E’ stata la sessione di calciomercato più mesta, desolata e dimenticabile degli ultimi 150 anni: pochi soldi, limitata capacità cranica e scarsa voglia di non scansarsi al cospetto della Juventus tiranna in attesa di tempi, modi e, soprattutto, yen migliori. “Il condor ha smesso di volare” ha affermato Adriano Galliani, ammettendo candidamente ciò che era manifesto da sempre: senza gli assegni di casa Fininvest (holding di cui è parte l’A.C. Milan S.p.A.), destinati a orgettine, ex mogli, De Benedetti e Montolivo, il geometra è un bluff. Si fa un selfie con Tevez? E lui va ai bianconeri con meno di soldi di quanti spesi per Alessandro Matri (15 partite, 1 gol per la causa rossonera che dovrebbe fargli causa per circoncisione d’incapace). Viaggia in Croazia per trattare Pjaca? E quello già prenota le visite mediche al Jmedical, preferendo di gran lunga la panchina alla gloria decadente di Milano. C’era un tempo, neanche troppo obliato, in cui il condor si travisava da testimone di Geova e molestava i citofoni dei calciatori, promettendo una nuova fede e più sostanziosi denari; oggi è un testimone di Genova, sempre prono a soddisfare i desideri Preziosi, che giochi non sono ma il bisogno di sbolognarsi di Ocampos. Dunque, più per l’imbruttimento altrui che per fascino proprio, l’Inter si prende l’Oscar del mercato con un’operazione alla “Scemo & più scemo” che soltanto uno scemo non poteva pensare, infarcendo le casse atalantine con tre quintali di “pagherò” riscuotibili a partire dal 2019. I Jim Carrey e Jeff Daniels nerazzurri, nonostante i bilanci attuali tenuti sotto osservazione dall’Uefa, si sono così assicurati Roberto Gagliardini, uno dei giovani centrocampisti (italiano!) più splendenti delle vetrine europee. Al contempo, Piero Ausilio è riuscito persino a sgravarsi di Felipe Melo che ha deciso di cambiare sport e diventare calciatore al Palmeiras, Andrea Ranocchia abbandonato negli stagni dell’Hull City nella speranza che non ritrovi la via di casa, e Stevan Jovetic che adesso può sprecare il proprio talento a Siviglia. Prossimo alla standing ovation, alla licenza di terza media honoris causa e al 151° Pokemon, il ds si è improvvidamente ricordato di essere Piero Ausilio e quindi ha dovuto baciare pantofole cinesi dalle quali è fuoriuscito Trent Sainsbury, difensore australiano in eccesso nell’altra squadra di Suning (lo Jiangsu) ma non per l’altra squadra di Milano. Tanto per far intendere chi è l’azienda madre e chi la succursale.

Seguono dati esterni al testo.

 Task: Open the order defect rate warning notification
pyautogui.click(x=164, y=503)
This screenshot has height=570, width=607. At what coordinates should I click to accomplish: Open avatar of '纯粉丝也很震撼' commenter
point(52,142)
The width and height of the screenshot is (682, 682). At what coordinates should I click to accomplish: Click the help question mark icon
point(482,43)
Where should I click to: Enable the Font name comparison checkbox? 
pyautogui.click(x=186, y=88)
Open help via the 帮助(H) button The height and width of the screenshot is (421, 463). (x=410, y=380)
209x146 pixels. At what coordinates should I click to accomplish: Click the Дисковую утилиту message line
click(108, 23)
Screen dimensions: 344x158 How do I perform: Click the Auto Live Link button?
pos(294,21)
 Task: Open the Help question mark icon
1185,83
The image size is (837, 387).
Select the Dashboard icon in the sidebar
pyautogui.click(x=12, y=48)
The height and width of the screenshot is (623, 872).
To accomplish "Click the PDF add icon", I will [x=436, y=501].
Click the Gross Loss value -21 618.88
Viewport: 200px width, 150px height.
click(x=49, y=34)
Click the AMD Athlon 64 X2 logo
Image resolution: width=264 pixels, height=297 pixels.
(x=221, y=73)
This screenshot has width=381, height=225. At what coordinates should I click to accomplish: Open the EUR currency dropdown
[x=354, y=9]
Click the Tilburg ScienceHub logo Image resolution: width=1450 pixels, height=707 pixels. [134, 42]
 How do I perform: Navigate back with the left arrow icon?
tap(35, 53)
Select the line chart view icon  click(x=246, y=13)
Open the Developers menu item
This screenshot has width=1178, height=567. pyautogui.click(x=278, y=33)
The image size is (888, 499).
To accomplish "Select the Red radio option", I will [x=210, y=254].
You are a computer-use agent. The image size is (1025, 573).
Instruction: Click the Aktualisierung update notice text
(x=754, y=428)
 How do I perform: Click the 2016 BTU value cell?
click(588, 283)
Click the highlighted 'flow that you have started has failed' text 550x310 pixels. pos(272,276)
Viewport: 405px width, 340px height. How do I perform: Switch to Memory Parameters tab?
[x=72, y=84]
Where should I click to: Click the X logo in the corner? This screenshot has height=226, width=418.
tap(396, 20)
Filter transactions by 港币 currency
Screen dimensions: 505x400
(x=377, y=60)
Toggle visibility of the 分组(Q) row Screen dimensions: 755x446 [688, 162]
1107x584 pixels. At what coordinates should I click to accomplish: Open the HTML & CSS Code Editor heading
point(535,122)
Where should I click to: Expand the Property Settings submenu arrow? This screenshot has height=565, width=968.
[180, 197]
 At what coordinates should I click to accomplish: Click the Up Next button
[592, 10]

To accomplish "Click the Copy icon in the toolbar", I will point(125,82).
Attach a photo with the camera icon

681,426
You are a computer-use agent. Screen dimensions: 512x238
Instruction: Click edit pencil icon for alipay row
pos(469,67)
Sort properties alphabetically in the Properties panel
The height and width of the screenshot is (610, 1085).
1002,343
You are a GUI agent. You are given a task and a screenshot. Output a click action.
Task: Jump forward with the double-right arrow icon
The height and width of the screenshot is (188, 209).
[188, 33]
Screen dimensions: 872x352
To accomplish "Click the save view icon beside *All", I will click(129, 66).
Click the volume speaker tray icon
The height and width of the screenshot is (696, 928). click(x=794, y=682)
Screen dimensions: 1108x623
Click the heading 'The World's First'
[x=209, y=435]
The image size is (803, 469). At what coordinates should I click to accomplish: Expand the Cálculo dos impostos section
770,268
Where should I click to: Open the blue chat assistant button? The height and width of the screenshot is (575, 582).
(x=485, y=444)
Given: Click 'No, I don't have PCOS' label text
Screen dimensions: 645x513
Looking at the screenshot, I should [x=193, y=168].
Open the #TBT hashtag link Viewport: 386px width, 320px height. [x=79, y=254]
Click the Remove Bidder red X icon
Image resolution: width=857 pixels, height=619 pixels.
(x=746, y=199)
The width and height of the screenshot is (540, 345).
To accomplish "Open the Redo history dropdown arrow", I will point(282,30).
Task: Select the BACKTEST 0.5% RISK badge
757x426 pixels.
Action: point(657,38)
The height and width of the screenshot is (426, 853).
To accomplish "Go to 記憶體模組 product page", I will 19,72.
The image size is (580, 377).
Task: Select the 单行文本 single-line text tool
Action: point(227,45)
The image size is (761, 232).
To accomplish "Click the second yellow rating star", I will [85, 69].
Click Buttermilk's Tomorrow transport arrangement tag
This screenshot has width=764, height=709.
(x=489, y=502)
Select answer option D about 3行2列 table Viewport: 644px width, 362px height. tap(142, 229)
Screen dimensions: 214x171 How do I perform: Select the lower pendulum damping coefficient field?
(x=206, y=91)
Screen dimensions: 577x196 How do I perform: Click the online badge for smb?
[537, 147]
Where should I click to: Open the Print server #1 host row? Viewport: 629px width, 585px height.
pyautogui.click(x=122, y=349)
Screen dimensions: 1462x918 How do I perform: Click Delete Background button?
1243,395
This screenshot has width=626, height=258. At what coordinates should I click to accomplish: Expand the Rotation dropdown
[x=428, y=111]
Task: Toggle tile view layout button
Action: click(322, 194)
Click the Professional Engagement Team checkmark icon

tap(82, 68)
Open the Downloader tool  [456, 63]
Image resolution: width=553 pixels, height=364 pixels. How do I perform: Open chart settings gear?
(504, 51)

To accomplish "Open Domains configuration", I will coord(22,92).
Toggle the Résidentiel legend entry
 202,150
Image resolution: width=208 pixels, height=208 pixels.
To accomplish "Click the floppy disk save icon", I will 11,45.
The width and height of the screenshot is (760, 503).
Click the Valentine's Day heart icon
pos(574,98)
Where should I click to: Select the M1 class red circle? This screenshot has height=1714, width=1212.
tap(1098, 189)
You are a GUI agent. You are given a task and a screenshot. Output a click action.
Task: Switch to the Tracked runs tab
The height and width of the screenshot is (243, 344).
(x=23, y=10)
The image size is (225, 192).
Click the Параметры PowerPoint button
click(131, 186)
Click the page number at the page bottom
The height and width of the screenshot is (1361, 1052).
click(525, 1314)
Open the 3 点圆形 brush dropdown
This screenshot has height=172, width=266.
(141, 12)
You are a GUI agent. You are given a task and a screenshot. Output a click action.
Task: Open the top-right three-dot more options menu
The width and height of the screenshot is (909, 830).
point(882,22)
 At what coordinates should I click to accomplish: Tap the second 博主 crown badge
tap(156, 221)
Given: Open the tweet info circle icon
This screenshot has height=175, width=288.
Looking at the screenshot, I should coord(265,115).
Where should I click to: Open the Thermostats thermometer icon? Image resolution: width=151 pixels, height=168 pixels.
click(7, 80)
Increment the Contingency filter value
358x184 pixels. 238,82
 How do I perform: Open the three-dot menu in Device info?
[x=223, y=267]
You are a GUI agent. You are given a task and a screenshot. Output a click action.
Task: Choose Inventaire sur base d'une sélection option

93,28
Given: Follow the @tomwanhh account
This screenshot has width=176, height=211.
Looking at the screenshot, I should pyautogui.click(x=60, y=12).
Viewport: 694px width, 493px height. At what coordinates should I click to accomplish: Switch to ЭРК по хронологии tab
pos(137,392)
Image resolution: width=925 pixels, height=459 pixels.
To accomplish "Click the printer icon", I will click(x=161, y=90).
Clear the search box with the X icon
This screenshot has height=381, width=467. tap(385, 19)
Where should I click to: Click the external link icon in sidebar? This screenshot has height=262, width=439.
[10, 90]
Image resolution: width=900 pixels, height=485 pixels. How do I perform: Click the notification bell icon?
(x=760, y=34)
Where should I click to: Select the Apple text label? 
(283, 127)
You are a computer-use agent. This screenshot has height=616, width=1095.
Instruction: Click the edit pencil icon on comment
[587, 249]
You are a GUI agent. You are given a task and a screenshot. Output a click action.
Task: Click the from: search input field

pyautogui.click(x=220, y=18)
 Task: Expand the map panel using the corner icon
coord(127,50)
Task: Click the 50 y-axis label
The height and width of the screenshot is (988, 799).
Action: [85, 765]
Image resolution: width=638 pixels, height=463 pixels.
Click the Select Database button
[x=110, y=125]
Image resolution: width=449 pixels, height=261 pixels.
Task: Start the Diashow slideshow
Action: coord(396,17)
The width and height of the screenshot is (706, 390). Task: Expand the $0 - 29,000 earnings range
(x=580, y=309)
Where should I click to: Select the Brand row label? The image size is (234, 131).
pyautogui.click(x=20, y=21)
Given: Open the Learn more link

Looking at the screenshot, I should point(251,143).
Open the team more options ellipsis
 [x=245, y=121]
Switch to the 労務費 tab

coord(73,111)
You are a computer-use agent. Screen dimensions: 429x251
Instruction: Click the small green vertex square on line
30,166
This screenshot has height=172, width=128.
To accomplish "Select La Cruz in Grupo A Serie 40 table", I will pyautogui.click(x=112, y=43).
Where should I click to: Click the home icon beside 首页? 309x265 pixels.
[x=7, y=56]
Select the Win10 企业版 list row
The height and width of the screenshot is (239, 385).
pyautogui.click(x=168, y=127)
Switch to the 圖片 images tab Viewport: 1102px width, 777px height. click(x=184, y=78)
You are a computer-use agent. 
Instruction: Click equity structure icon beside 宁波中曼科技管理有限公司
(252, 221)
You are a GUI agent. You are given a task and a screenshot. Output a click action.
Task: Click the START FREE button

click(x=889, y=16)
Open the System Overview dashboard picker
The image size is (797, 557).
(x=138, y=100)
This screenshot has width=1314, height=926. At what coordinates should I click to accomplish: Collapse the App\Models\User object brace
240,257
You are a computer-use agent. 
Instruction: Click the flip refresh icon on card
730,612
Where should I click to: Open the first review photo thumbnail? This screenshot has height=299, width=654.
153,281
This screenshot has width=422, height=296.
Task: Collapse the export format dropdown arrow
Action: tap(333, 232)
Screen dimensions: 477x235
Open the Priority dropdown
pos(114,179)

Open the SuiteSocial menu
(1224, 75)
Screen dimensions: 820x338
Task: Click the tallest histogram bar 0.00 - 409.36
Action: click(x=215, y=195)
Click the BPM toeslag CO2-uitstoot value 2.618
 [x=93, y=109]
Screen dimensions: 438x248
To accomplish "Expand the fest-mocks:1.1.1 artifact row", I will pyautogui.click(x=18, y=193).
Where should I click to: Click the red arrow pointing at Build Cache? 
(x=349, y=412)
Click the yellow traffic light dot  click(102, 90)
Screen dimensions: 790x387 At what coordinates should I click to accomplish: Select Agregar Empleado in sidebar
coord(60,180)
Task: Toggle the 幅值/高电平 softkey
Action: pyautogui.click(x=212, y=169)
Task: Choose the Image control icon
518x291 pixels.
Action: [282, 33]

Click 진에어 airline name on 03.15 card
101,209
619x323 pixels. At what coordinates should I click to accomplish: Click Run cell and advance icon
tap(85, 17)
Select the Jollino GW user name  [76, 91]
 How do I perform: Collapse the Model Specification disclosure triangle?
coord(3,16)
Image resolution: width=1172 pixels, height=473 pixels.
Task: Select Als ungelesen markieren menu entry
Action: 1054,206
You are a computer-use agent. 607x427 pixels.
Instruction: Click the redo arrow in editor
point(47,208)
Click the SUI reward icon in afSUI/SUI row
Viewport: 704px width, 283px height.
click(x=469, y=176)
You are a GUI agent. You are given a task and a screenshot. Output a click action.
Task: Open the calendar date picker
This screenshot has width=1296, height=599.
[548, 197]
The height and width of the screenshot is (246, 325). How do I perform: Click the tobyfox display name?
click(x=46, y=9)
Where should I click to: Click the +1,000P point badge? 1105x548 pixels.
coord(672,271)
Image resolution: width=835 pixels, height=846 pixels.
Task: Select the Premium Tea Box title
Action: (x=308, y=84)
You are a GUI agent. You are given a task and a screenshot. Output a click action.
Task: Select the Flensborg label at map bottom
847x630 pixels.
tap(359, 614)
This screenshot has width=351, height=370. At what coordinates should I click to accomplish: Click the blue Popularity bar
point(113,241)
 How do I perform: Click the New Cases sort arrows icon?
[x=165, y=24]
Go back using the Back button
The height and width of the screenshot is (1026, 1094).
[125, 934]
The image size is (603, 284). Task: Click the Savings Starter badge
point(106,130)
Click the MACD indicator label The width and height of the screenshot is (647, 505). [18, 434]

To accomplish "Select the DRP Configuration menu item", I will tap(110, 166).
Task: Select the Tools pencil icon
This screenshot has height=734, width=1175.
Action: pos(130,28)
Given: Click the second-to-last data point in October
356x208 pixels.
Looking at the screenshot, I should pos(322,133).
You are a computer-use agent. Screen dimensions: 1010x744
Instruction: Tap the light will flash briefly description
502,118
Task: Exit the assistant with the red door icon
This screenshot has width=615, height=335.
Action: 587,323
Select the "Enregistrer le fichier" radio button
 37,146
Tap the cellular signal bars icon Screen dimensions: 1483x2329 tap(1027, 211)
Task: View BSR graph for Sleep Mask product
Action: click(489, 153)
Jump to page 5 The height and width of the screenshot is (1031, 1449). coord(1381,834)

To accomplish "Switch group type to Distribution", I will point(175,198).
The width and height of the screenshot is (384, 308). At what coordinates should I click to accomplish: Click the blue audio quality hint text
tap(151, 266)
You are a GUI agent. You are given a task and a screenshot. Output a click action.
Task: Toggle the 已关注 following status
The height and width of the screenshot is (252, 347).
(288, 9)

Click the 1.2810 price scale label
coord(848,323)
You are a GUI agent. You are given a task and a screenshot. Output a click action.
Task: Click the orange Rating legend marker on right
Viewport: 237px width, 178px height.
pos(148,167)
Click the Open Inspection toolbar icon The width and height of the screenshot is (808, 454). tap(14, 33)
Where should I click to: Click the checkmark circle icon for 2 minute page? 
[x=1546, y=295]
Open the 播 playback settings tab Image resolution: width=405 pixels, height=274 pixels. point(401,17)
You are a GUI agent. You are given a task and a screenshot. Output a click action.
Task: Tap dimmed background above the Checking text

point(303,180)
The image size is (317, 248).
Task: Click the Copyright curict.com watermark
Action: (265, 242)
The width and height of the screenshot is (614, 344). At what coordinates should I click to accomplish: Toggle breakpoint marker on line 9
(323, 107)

Dalla miseria, come la grazia del ciliegio che meglio si nutre dalla fossa senza nome dei sifilitici, si erge Carmine Mino Raiola (scritto con pudore per non offendere le eventuali lettrici), l’unico capace a trarre profitto anche dal trasferimento di Omar El Kaddouri dal Napoli all’Empoli: su un milione e duecentomila euro spesi dai toscani per il marocchino, ben trecentomila li ha intascati il procuratore.
La questione è in sospeso: Raiola, dei procuratori, se non è il Leonardo, è il Newton, oppure i presidenti se non sono i più scemi sono soltanto scemi?